(Publicado en prensa)
He viajado en cuatro ocasiones a
La Habana. En total, poco más de un mes allí. A pesar de ser muy poco tiempo,
he visto por dentro algunas casas en que viven políticos de jerarquía mediana y
algunas casas en que vive la gente teóricamente uniclasista. He entrado en
establecimientos en que se paga en dólares americanos y en otros en que se paga
en pesos cubanos. He oído a un joven taxista licenciado en derecho: "Fidel
arruinó la vida a mi abuelo, luego a mi padre y ahora a mí". He oído a un
joven camarero de hotel: “Mi sueldo de aquí es nada y menos. Vivo de las
propinas. Mi madre y mi padre son médicos y con lo suyo no llega para mantener
la casa”. He oído a varios políticos: "Acá, por culpa del bloqueo, no
podemos resolver nada", y encogerse de hombros, liberados de cualquier
responsabilidad de gestión: el bloqueo, ese sinsentido que a estas alturas admite
muy pocas justificaciones y que, paradójicamente, actúa como sostén victimista
y exculpatorio del régimen y como azote de la gente de a pie.
He visto a
poetas parasitarios y serviles convertir las consignas absurdas en una salida
laboral.
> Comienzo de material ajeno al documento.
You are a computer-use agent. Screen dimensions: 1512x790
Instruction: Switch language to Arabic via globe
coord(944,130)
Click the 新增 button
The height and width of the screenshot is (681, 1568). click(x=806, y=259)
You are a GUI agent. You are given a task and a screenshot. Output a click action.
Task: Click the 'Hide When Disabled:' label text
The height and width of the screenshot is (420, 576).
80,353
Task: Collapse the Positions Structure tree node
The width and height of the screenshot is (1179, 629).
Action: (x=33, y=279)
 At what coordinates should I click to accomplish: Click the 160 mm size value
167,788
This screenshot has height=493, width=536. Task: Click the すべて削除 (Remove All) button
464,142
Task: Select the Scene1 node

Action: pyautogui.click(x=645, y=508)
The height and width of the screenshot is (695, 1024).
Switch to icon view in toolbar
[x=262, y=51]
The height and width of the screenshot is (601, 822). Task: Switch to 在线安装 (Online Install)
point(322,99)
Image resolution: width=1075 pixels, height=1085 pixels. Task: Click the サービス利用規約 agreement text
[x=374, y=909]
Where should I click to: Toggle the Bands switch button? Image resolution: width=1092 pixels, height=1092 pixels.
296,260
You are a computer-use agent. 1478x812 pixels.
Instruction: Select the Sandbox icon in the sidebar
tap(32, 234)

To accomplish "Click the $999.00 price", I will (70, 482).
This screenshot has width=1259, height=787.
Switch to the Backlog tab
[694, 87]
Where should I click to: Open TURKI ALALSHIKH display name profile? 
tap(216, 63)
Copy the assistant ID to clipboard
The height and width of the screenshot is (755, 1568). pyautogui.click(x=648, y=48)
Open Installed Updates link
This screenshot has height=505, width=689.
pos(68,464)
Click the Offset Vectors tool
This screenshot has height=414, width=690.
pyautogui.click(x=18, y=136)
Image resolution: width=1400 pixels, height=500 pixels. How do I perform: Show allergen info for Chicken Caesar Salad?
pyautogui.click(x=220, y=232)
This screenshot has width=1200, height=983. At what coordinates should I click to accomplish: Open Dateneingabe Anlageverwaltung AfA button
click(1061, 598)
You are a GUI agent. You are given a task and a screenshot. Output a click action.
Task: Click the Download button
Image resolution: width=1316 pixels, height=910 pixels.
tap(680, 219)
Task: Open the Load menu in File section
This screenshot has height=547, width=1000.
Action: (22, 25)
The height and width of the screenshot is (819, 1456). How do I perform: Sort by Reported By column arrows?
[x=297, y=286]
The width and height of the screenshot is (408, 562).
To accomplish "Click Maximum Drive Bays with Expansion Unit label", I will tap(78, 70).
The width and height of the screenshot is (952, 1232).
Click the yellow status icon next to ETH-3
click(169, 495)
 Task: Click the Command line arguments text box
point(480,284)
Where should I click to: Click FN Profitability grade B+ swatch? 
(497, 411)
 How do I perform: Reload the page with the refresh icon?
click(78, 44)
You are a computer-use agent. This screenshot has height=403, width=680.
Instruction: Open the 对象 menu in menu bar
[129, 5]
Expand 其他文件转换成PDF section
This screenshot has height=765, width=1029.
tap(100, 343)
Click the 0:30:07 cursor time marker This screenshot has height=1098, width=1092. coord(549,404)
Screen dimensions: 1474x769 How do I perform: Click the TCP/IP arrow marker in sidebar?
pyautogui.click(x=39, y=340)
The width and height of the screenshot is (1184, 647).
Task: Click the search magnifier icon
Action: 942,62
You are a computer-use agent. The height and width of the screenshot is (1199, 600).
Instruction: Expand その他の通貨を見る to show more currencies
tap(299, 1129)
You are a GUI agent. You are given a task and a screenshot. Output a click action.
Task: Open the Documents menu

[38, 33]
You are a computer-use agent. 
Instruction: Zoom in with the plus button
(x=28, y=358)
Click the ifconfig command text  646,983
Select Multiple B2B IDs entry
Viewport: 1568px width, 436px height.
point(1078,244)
He hablado con un escritor que fue un preso político en los tiempos de
Batista: "No habíamos luchado para esto". He visto a centenares de muchachas,
cada cual con un melodrama tal vez menos real que estratégico, merodear por las
zonas turísticas en busca de romances fugaces pero productivos.
Cada cubano
lleva consigo, en suma, su novela.
La portavoz de
Podemos en el Congreso dijo hace unos días que no considera que el de Cuba sea
un régimen dictatorial, a la vez que pedía a las autoridades de allí que permitieran
expresarse libremente a los ciudadanos en vez de molerlos a palos y
encarcelarlos. ¿En qué quedamos?
Pese al oportunista
y previsible vocerío derechista en torno a este asunto, lo diré: lo que los
cubanos llevan décadas aguantando no lo aguantaríamos aquí ni cinco minutos sin
poner el grito en el cielo de la indignación, pero hay quien tiende a defender
la conservación de aquello como una especie de parque temático marxista, con
sus especies en peligro de extinción, o como una pintoresca reserva apache a la
que van de visita unos camaradas turistas "engagés" -muchos con una
camiseta con la efigie del Che Guevara- para envidar lo que están perdiéndose
ellos por tener la mala suerte de vivir en Suecia, en Francia o en España: nada
menos que el disfrute de una utopía hecha realidad. Una utopía, eso sí, un
tanto desconcertante: generalizar la pobreza.
A propósito de
Cuba, le oí hará cosa de 20 años a Juan Marsé -que en su día apoyó la
revolución castrista- una salida airada ante alguien que defendía el
mantenimiento de aquella simulación del paraíso proletario: "Los
experimentos con gaseosa, pero no con la gente. Ya está bien".
Lo dicen ahora
muchos cubanos, que son quienes tienen más autoridad para decirlo: “Ya está
bien”. Pero allí eso viene a ser lo de menos.